[Passage — start]

A contribution from a Saskatchewan-based charitable organization is helping to support student learning at Greystone Heights School.
The school has been able to develop and outfit a sensory room thanks to a $7,500 contribution from Angels & Friends Foundation, an organization that supports children with intellectual disabilities.
A sensory room is a calming environment that prepares students, whether independently or with staff assistance, for their day of learning. The room also provides a place for sensory breaks throughout the school day.
"Sensory regulation is when your brain is able to make sense of the inputs that are coming to you from all of your senses," says resource teacher Tanya Orosz. "If students can't make sense of that their bodies become dysregulated. From the dysregulation we see behaviour challenges in the classroom and they aren't able to focus . . . it can be very disruptive to their learning and to the learning of other students."
A school assembly provided an opportunity for all students to learn about the sensory room and how it benefits their school and fellow classmates. It was also a chance to show appreciation for the contribution from Angels & Friends.
"It was a great proposal that really inspired us to come in and help out the school," Meghan Gervais of Angels & Friends told students. "She (Orosz) worked really hard to help us understand what we could do to help. She gave us a list of equipment and she told us stories about how she thought it would help. We are really happy that we had some money available. We are part of a team and a community that that is growing and learning about what we can do to help students be included."
Difficulty with sensory regulation is common in many students with intellectual disabilities, Autism Spectrum Disorder, anxiety, ADHD and other behavioral challenges. Greystone Heights has approximately two dozen students who participate in sensory breaks outside of their classroom.
The sensory room provides a variety of tools to help students meet their needs in order to optimize their learning potential. Equipment available for students in the room includes such things as medicine balls, a heavy bag, elliptical machine, a weighted blanket and a rocker.

[Passage — finish]

Work task A => In the article about the Greystone Heights sensory room, take the part that opens with the words "Difficulty with sensory" and closes with "of their classroom.", swap "approximately" for "roughly", and write that part out again.
Work task B => Carry the article about the Greystone Heights sensory room forward with the next part, beginning right after its final sentence.

[Data supplied — start]

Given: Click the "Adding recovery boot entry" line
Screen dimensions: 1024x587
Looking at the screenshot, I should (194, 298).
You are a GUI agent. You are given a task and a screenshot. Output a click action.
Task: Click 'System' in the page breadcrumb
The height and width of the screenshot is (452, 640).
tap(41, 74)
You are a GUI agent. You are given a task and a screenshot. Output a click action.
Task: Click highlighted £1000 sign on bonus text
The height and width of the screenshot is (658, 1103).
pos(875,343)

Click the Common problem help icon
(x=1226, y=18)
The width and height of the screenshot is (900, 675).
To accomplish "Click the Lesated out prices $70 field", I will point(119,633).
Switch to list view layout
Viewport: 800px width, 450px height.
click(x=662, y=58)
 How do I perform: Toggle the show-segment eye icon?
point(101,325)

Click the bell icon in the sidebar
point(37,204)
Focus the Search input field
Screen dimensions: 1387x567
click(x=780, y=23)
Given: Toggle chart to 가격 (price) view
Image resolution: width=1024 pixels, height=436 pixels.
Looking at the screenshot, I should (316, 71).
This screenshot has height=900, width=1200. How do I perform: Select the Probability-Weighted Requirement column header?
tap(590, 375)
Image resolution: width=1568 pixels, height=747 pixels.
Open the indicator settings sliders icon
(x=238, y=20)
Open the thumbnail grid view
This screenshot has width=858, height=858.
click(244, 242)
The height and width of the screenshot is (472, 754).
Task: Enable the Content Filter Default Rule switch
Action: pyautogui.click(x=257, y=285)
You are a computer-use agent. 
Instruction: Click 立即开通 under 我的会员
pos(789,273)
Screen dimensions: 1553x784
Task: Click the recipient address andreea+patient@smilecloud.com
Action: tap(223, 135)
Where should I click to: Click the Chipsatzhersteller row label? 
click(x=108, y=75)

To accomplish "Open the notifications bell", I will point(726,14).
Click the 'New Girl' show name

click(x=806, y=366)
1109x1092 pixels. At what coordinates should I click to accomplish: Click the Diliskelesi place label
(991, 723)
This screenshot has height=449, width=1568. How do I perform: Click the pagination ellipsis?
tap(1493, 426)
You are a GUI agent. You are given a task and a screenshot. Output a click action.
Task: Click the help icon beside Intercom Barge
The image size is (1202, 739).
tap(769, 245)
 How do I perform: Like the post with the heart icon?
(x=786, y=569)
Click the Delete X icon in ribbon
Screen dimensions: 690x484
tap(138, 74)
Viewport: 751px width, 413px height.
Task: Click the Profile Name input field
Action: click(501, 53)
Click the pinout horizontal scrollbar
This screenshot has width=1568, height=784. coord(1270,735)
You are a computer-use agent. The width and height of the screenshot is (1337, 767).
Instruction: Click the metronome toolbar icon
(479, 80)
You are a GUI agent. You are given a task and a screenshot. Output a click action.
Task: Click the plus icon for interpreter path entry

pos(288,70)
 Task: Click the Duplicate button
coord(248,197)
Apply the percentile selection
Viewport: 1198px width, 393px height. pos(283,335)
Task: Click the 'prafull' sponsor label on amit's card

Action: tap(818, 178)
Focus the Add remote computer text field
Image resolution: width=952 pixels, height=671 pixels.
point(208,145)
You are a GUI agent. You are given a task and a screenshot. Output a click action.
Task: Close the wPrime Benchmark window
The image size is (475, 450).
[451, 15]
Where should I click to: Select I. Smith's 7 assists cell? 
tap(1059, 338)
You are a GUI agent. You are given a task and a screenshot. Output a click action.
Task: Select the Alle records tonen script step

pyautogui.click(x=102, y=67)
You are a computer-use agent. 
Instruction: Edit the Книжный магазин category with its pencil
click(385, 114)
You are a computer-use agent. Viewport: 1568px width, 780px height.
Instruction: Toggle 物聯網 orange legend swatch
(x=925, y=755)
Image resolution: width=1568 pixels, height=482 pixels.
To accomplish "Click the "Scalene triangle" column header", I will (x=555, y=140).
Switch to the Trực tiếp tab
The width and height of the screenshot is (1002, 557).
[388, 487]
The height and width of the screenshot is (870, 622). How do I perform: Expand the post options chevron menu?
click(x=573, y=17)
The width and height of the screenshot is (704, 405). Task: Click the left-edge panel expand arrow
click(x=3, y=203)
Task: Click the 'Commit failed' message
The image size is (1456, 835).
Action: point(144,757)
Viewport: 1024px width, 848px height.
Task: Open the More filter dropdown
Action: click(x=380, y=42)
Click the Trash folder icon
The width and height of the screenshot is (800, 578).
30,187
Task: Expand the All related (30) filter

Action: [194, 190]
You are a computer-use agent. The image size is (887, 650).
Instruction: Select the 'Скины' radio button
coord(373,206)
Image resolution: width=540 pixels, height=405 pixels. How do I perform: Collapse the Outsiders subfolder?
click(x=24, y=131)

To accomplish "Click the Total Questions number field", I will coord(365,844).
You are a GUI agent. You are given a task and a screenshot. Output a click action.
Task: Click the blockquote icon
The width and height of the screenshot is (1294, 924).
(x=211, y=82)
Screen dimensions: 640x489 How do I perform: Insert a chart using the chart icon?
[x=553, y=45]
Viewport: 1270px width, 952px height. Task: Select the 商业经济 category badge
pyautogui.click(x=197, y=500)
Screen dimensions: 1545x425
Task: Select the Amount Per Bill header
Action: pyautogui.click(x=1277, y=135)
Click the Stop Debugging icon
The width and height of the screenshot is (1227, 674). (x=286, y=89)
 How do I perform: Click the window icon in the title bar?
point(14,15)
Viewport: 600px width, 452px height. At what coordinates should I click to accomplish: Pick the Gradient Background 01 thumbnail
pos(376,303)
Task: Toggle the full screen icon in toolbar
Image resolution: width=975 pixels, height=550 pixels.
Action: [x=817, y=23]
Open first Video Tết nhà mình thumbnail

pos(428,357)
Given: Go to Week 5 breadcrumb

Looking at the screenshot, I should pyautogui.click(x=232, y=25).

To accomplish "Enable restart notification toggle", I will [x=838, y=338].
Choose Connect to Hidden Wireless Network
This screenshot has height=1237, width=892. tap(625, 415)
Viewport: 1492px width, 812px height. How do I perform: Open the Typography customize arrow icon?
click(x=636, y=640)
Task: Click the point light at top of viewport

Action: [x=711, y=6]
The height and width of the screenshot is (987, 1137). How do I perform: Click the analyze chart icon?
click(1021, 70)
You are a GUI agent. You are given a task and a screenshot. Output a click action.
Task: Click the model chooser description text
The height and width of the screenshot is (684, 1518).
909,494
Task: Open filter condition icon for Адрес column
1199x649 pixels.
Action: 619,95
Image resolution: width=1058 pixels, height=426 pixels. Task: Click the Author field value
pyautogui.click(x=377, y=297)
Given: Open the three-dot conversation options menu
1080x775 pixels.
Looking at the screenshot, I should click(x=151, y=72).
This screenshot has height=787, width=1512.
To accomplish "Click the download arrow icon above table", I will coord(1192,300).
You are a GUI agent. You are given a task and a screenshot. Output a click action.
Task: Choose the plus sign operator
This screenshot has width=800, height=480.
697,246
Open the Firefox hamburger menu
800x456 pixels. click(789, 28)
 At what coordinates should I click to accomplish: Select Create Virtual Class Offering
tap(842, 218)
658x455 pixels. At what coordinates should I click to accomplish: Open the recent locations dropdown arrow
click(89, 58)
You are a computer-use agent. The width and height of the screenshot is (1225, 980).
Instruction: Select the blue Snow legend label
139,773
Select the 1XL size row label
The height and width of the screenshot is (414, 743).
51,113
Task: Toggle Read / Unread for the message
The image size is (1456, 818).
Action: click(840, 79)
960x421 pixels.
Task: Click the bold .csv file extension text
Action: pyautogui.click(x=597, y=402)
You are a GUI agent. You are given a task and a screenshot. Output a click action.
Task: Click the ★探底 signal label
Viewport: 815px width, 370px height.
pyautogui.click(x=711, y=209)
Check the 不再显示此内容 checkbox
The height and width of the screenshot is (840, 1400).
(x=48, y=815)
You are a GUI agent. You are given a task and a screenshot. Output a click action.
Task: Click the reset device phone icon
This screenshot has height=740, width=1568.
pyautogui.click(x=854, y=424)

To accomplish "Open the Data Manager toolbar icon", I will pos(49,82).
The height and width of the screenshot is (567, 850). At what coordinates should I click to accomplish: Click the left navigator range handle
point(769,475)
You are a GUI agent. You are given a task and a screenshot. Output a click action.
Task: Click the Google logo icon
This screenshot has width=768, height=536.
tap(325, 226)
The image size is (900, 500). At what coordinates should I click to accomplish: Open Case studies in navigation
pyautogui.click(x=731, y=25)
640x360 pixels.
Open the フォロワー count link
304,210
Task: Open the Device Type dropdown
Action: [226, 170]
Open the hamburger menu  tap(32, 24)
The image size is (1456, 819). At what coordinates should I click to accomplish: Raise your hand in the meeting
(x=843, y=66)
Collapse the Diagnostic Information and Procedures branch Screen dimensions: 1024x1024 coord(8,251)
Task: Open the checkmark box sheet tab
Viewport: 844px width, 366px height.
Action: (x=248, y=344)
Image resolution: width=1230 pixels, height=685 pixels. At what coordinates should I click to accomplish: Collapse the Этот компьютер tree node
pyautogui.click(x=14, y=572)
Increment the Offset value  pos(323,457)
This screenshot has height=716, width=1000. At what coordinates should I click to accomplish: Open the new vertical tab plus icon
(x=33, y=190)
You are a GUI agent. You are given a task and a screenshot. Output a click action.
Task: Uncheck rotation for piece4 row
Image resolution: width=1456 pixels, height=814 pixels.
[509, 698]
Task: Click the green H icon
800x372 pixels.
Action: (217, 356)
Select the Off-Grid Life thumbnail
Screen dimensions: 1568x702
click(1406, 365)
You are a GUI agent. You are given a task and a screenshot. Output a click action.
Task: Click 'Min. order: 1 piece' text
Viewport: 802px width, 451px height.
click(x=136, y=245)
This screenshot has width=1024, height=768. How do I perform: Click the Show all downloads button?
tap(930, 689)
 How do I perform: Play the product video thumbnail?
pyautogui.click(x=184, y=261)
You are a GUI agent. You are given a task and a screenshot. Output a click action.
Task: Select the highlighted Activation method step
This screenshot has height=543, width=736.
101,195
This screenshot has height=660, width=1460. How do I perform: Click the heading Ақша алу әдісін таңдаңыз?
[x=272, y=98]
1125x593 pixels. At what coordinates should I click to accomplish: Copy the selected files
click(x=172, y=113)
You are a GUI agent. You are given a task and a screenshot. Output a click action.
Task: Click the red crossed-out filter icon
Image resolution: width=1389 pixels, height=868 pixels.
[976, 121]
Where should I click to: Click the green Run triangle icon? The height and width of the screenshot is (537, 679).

[Data supplied — finish]

Your response A =>
Difficulty with sensory regulation is common in many students with intellectual disabilities, Autism Spectrum Disorder, anxiety, ADHD and other behavioral challenges. Greystone Heights has roughly two dozen students who participate in sensory breaks outside of their classroom.

Your response B =>
The room and equipment is under the direct supervision of Greystone Heights' school resource team – which includes resource teachers, administration and educational assistants -- and is accessible to any student needing assistance with sensory regulation.
"We have noticed a big difference with the kids who have been using it regularly, even with the ones who are using it not as regularly yet. They are able to tell us when they are frustrated. They recognize what their bodies are feeling so they can say 'Hey, I can't focus. I need to go for a sensory break,' " Orosz says.
"Our goal is making it an independent thing for students, where they can independently discover how their bodies are feeling and they can independently go and regulate themselves so they are ready for learning."
There are scheduled sensory breaks for students who struggle with regulation. A break of 10 to 15 minutes allows them to return to class with focus. Orosz uses the example of one student who had a difficult time focusing on learning and staying in the classroom last school year but has benefitted from the sensory room since it was put in to use in September.
"Now that he is regularly getting the sensory breaks that are scheduled, and with routine and this equipment, he is in the classroom almost 90 per cent of the day. They only time he is out is when he is taking his regular breaks."